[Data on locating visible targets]
★ ★ ★ ★

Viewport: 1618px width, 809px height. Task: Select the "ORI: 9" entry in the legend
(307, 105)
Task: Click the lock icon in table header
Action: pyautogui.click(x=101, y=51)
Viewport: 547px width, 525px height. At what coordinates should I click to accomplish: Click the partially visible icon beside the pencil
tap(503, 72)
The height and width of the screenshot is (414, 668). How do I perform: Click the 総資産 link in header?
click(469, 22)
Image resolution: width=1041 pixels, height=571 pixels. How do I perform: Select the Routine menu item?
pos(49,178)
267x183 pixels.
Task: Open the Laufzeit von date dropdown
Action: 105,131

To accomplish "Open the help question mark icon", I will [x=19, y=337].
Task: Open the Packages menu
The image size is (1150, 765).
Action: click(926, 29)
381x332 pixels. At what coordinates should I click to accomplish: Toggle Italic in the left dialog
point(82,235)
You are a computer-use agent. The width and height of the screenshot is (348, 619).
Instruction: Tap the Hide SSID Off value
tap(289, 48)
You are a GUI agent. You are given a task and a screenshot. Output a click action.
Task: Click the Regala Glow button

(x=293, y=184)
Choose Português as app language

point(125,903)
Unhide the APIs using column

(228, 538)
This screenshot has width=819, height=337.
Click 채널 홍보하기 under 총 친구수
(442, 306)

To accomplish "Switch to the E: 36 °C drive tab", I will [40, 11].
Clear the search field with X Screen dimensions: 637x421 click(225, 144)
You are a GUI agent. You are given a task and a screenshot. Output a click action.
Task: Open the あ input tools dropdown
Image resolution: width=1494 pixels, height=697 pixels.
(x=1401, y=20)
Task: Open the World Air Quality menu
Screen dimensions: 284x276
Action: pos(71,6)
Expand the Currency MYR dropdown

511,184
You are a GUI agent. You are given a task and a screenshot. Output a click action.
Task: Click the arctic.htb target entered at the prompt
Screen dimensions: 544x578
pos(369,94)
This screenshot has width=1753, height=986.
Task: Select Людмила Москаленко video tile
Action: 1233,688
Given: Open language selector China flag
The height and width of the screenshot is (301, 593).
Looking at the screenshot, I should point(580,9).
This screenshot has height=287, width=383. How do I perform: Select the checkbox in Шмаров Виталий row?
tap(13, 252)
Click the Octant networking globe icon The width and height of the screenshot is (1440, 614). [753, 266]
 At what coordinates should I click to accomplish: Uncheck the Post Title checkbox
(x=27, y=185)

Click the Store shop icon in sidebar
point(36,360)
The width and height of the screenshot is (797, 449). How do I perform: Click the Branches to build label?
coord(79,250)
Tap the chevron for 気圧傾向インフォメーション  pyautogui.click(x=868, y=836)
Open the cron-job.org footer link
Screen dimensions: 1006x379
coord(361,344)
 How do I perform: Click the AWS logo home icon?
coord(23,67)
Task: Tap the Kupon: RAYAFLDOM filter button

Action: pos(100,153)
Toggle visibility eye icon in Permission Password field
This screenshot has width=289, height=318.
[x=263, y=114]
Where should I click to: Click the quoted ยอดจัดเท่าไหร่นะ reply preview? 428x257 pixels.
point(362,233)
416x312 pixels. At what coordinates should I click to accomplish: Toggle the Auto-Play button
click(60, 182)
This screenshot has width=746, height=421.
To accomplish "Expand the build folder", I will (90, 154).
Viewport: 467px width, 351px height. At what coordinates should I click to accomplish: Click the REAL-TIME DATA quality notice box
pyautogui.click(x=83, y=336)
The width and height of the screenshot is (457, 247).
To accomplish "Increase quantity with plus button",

★ ★ ★ ★

Copy these lines exactly as they appear, covering all of the data.

Viewport: 1618px width, 809px height. Task: Select the "ORI: 9" entry in the legend
(307, 105)
Task: Click the lock icon in table header
Action: pyautogui.click(x=101, y=51)
Viewport: 547px width, 525px height. At what coordinates should I click to accomplish: Click the partially visible icon beside the pencil
tap(503, 72)
The height and width of the screenshot is (414, 668). How do I perform: Click the 総資産 link in header?
click(469, 22)
Image resolution: width=1041 pixels, height=571 pixels. How do I perform: Select the Routine menu item?
pos(49,178)
267x183 pixels.
Task: Open the Laufzeit von date dropdown
Action: 105,131

To accomplish "Open the help question mark icon", I will [x=19, y=337].
Task: Open the Packages menu
The image size is (1150, 765).
Action: click(926, 29)
381x332 pixels. At what coordinates should I click to accomplish: Toggle Italic in the left dialog
point(82,235)
You are a computer-use agent. The width and height of the screenshot is (348, 619).
Instruction: Tap the Hide SSID Off value
tap(289, 48)
You are a GUI agent. You are given a task and a screenshot. Output a click action.
Task: Click the Regala Glow button

(x=293, y=184)
Choose Português as app language

point(125,903)
Unhide the APIs using column

(228, 538)
This screenshot has width=819, height=337.
Click 채널 홍보하기 under 총 친구수
(442, 306)

To accomplish "Switch to the E: 36 °C drive tab", I will [40, 11].
Clear the search field with X Screen dimensions: 637x421 click(225, 144)
You are a GUI agent. You are given a task and a screenshot. Output a click action.
Task: Open the あ input tools dropdown
Image resolution: width=1494 pixels, height=697 pixels.
(x=1401, y=20)
Task: Open the World Air Quality menu
Screen dimensions: 284x276
Action: pos(71,6)
Expand the Currency MYR dropdown

511,184
You are a GUI agent. You are given a task and a screenshot. Output a click action.
Task: Click the arctic.htb target entered at the prompt
Screen dimensions: 544x578
pos(369,94)
This screenshot has width=1753, height=986.
Task: Select Людмила Москаленко video tile
Action: 1233,688
Given: Open language selector China flag
The height and width of the screenshot is (301, 593).
Looking at the screenshot, I should point(580,9).
This screenshot has height=287, width=383. How do I perform: Select the checkbox in Шмаров Виталий row?
tap(13, 252)
Click the Octant networking globe icon The width and height of the screenshot is (1440, 614). [753, 266]
 At what coordinates should I click to accomplish: Uncheck the Post Title checkbox
(x=27, y=185)

Click the Store shop icon in sidebar
point(36,360)
The width and height of the screenshot is (797, 449). How do I perform: Click the Branches to build label?
coord(79,250)
Tap the chevron for 気圧傾向インフォメーション  pyautogui.click(x=868, y=836)
Open the cron-job.org footer link
Screen dimensions: 1006x379
coord(361,344)
 How do I perform: Click the AWS logo home icon?
coord(23,67)
Task: Tap the Kupon: RAYAFLDOM filter button

Action: pos(100,153)
Toggle visibility eye icon in Permission Password field
This screenshot has width=289, height=318.
[x=263, y=114]
Where should I click to: Click the quoted ยอดจัดเท่าไหร่นะ reply preview? 428x257 pixels.
point(362,233)
416x312 pixels. At what coordinates should I click to accomplish: Toggle the Auto-Play button
click(60, 182)
This screenshot has width=746, height=421.
To accomplish "Expand the build folder", I will (90, 154).
Viewport: 467px width, 351px height. At what coordinates should I click to accomplish: Click the REAL-TIME DATA quality notice box
pyautogui.click(x=83, y=336)
The width and height of the screenshot is (457, 247).
To accomplish "Increase quantity with plus button",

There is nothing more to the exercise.